Chilling video surfaces of man suspected in N.H. murders
Watch: Larry Vanner interview
A child welfare group and police officials on Tuesday released chilling video excerpts from a 15-year-old interview between a California detective and a man who investigators believe killed two women and three children decades ago in New Hampshire.
The video showed the man, at the time calling himself Larry Vanner, as he spoke with a detective about a separate case involving his wife, Eunsoon Jun, whose dismembered body was discovered in 2002 in the basement of the couple’s Richmond, Calif. home.
Vanner, who went by Bob Evans at the time of the earlier New Hampshire slayings, eventually pleaded guilty to Jun’s murder and died in a California prison in 2010.
But during the police interview released Tuesday, he was not quite ready to come clean.
“What I was doing was making arrangements to get my ducks lined up,’’ he said in explaining his delay in returning the detective’s calls.
Slumped in a chair and speaking in a deep voice, he also said “you’re not my priest, and you’re not my doctor. … Gossip has its place in society sometimes, but I’m just not going to say anything more about Eunsoon or myself right now. … Sometimes it’s hard to find out what the truth is.’’
At one point during the interview, the detective and another investigator said Vanner’s prints — and many aliases — had come back.
“Curtis or Gerald or Gerry or whatever name you’re going by this week,’’ the second official said.
“Curtis Kimball,’’ the first detective said. “Ring a bell?’’
The man now linked to at least six brutal murders played dumb, saying simply, “no.’’
The detective later suggested Jun had harmed herself and that her husband could be concealing that.
“No,’’ the alleged serial killer said. “If you’re thinking that she’s suicidal, no she’s not. But she’s not as aggressive as she used to be. … What else can I say? I don’t chase younger women. It’s just something that happened. What can I say?’’
Investigators and the National Center for Missing and Exploited Children released the video in the hope that someone may recognize the killer’s mannerisms and shed light on a separate case that has haunted the Granite State for decades.
In 1985, hunters stumbled upon a barrel in Allenstown, N.H., containing the decomposing bodies of a woman, believed to be in her mid-20s, and a girl, probably 9 to 11. Fifteen years later, a State Police sergeant newly assigned to the case discovered the second barrel, which contained the skeletal remains of two more girls, one believed to be 3 or 4, and the other 2 or 3.
New Hampshire authorities announced in January that evidence including forensic testing showed that the killer of Jun had earlier murdered the four people whose remains were found in Allenstown. One of the dead girls was his daughter.
He also probably killed 23-year-old Denise Beaudin, his girlfriend who disappeared in 1981 with her baby daughter, officials said.
Beaudin was never found, but her baby survived, cared for by her captor for five years before being abandoned.

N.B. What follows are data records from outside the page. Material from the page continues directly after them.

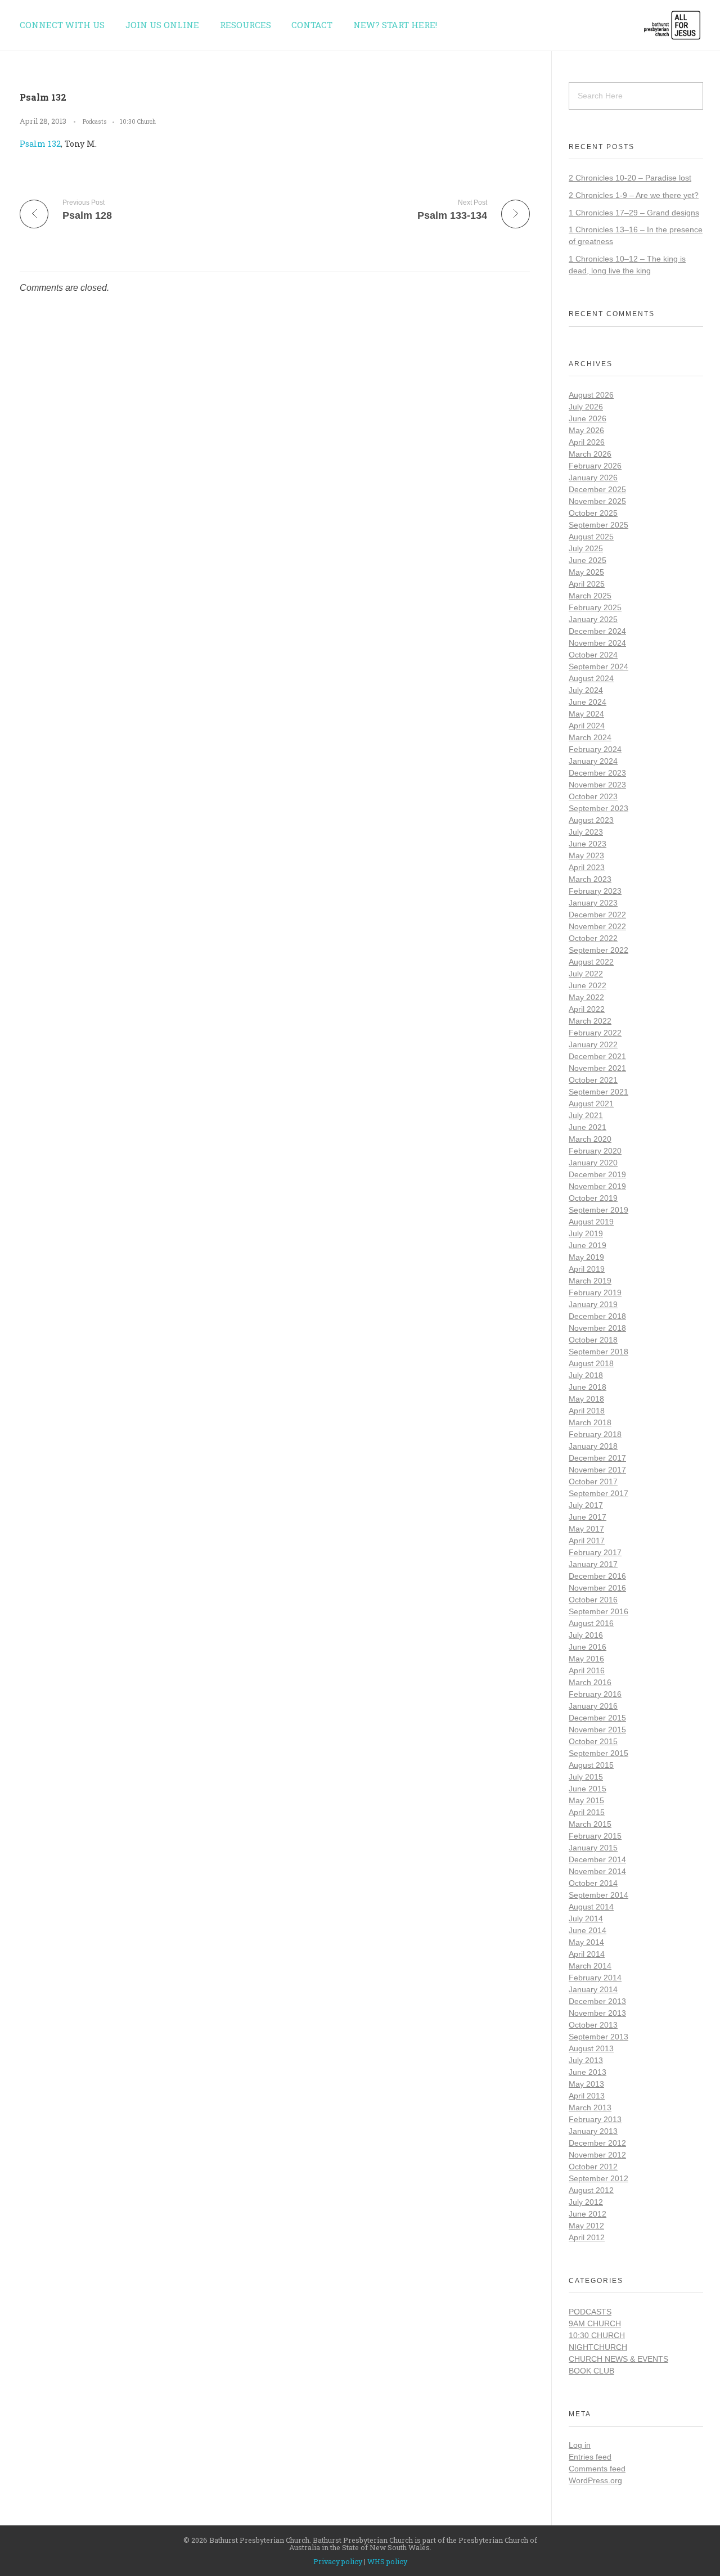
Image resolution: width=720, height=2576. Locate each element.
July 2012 (586, 2201)
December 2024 (597, 631)
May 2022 (586, 997)
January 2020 (593, 1162)
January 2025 (593, 619)
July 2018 (586, 1375)
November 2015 (597, 1729)
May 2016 (586, 1658)
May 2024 (586, 713)
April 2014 (587, 1953)
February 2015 (595, 1835)
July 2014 (586, 1918)
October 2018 (593, 1339)
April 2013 (587, 2095)
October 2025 (593, 512)
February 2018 (595, 1434)
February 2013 (595, 2119)
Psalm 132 (40, 143)
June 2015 (587, 1788)
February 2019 (595, 1292)
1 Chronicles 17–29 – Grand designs (634, 212)
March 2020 (590, 1138)
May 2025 (586, 572)
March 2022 (590, 1020)
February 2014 (595, 1977)
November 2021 (597, 1068)
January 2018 (593, 1446)
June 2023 (587, 843)
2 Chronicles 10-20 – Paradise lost (630, 177)
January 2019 (593, 1304)
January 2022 (593, 1044)
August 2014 (591, 1906)
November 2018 (597, 1327)
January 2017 (593, 1564)
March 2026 (590, 453)
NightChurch (598, 2347)
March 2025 (590, 595)
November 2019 (597, 1186)
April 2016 (587, 1670)
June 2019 (587, 1245)
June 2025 (587, 560)
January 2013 (593, 2131)
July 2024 (586, 690)
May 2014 (586, 1942)
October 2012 (593, 2166)
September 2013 (598, 2036)
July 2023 (586, 831)
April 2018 (587, 1410)
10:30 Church (138, 121)
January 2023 (593, 902)
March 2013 (590, 2107)
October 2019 (593, 1198)
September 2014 (598, 1894)
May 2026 (586, 430)
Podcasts (95, 121)
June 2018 (587, 1386)
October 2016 (593, 1599)
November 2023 (597, 784)
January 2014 (593, 1989)
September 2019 (598, 1209)
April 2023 (587, 867)
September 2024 (598, 666)
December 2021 (597, 1056)
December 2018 (597, 1316)
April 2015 (587, 1812)
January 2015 (593, 1847)
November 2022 (597, 926)
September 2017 (598, 1493)
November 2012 (597, 2154)
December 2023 (597, 772)
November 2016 (597, 1587)
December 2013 (597, 2001)
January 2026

She was later adopted by a California couple, and went on to lead what appears to be a remarkably normal life, marrying, and having children of her own. But she remained curious about her past — and it was that curiosity that triggered a complex series of events that led to the January announcement.
In 2014, she submitted her DNA in an effort to find her biological parents, a quest that led to the discovery that Beaudin was her mother.
California investigators alerted New Hampshire authorities to the connection, and Evans was later identified as the man who had abandoned Beaudin’s daughter under another name. In October, DNA evidence showed that Evans was the biological father of the unidentified 2- to 4-year-old whose body was found in Allenstown in 2000.
Beaudin has never been found, and the four Allenstown, N.H. victims have not been identified.